On Tuesday, David Vetter would have been 50 years old.
David was the young boy who was so immune-compromised, Texas Children’s Hospital and NASA collaborated to build him a sterile bubble where he was able to safely live.
Looking back on the last 50 years, Texas Children’s praised David’s family for all they were able to accomplish together. Doctors can now treat and cure immune deficiencies.
“David’s contribution to science was dramatic and I’m proud to have shared in David’s life,” his mother, Carol Ann Demaret, said.
Demaret remains an advocate for families and babies affected by immune disorders.
When her son was born in 1971, he was so immuno-compromised that he always lived in a sterile environment because the only way to keep him alive was to always keep him away from germs and it began at his birth.

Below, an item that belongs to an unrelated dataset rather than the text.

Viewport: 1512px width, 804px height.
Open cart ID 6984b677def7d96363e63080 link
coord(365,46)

“I had watched as one doctor baptized David, which was my only request, and I watched the other doctor seal the bubble,” Demaret said.

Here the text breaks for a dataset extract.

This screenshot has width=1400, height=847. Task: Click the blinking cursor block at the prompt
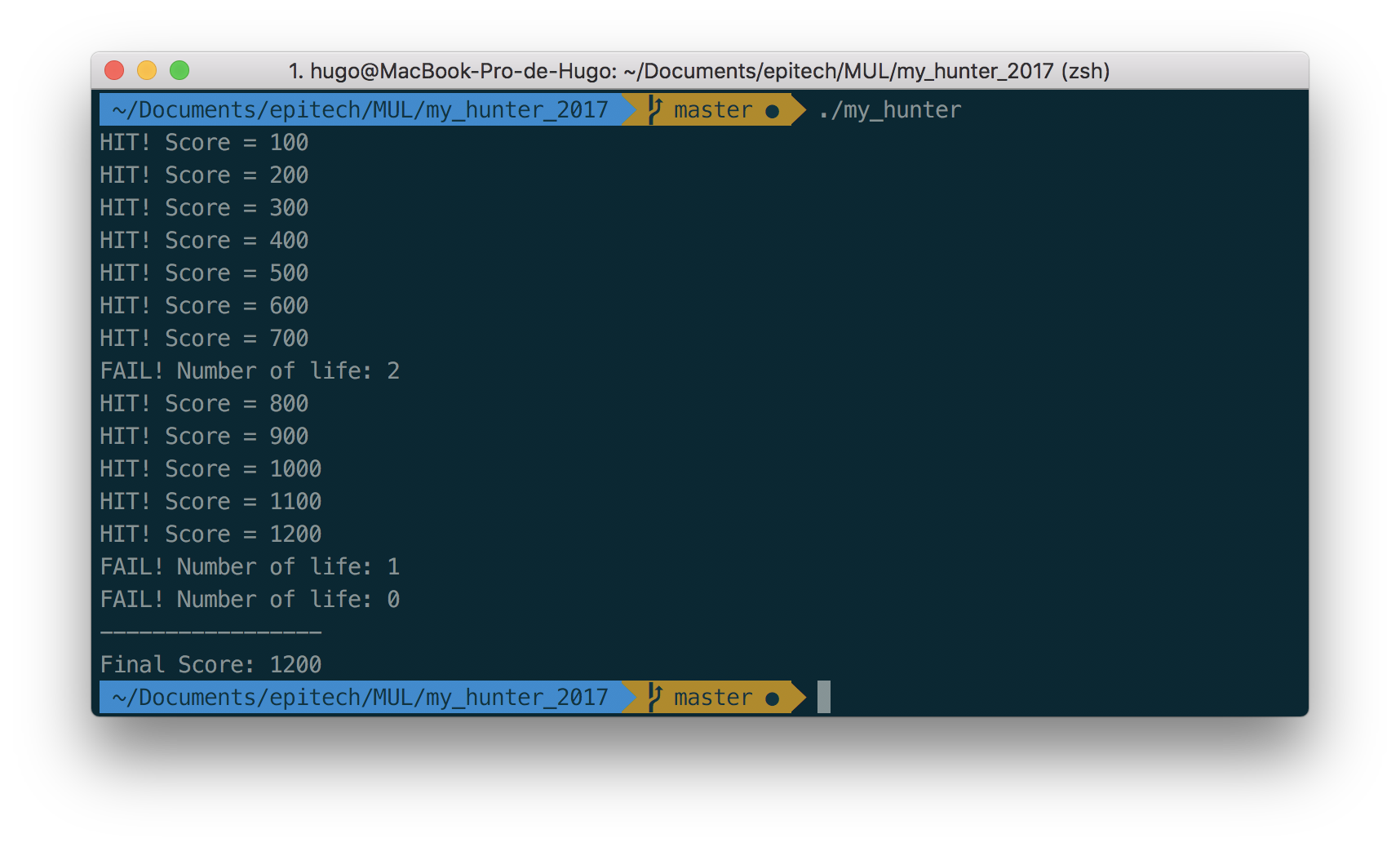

He died in 1984 at age 12. Today, the David Center (named in honor of David Vetter) at Texas Children’s saves many lives because of what they learned throughout David’s time as a patient.
Demaret said he had an idea that he was contributing to science but nobody could’ve imagined how huge that contribution would be.

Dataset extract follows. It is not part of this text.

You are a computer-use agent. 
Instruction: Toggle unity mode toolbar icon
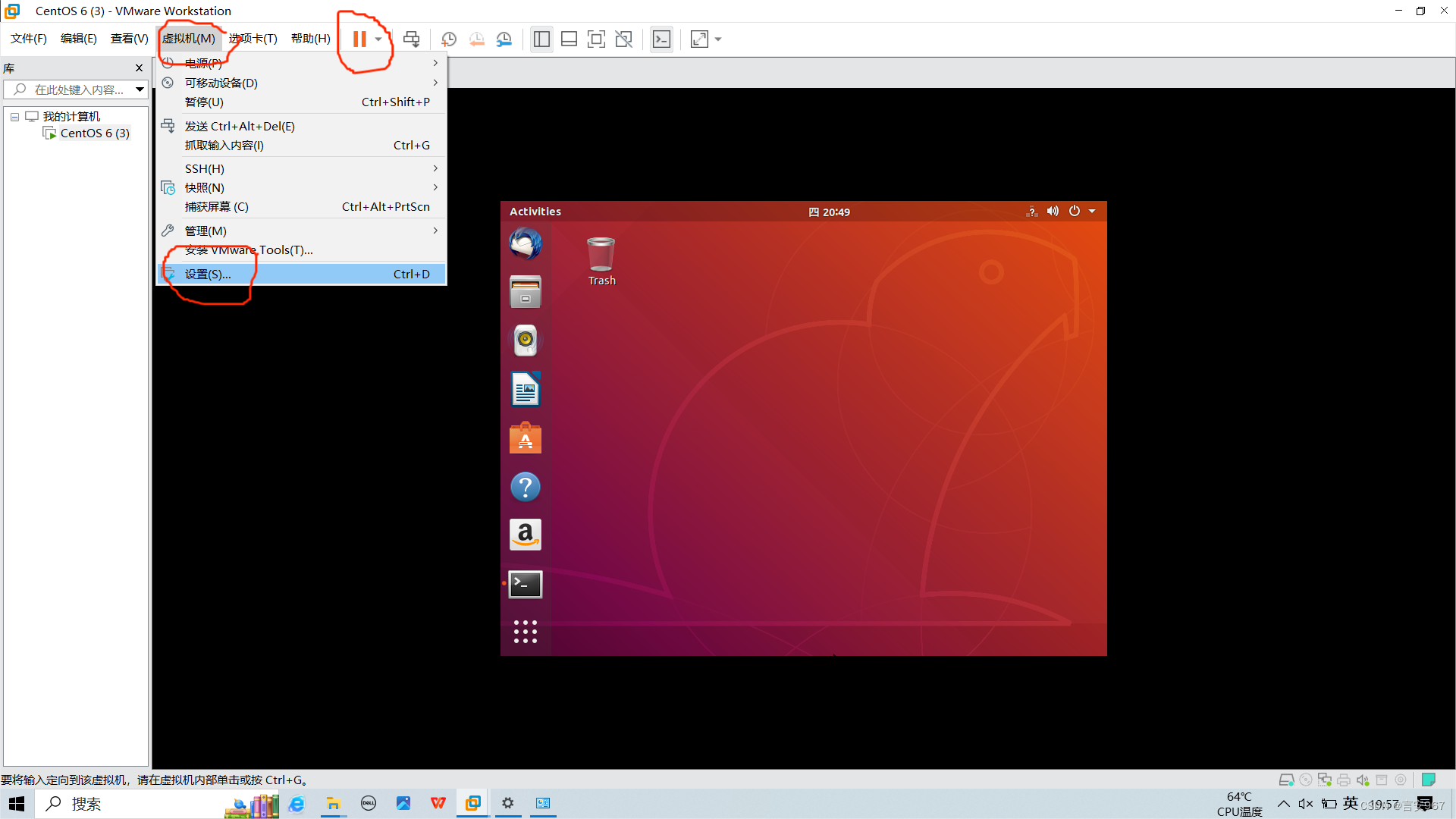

“We began to understand things about the immune system,” Dr. Carla Davis explained how David’s life impacted children and adults, people with AIDS, cancer and other immune diseases. “Today we no longer have to use a bubble for children with immunodeficiency disease and we can provide a cure because of David and his life.”
So while the loss of a child never goes away, the victories in science give David’s family a reason to celebrate every day, especially on his birthday.
“I think it’s important that people not feel sorry for David or for his family because there was a lot of joy in raising David,” Demaret said.
One of the more recent breakthroughs as a result of David’s life is newborn screening in all 50 states that can detect immune diseases. Dr. Davis said there are currently over 400 immunodeficiency diseases that can be treated before a patient develops an infection, which can be life-threatening.
She said many are treated with bone marrow transplantation, another breakthrough in science for which David was their first patient.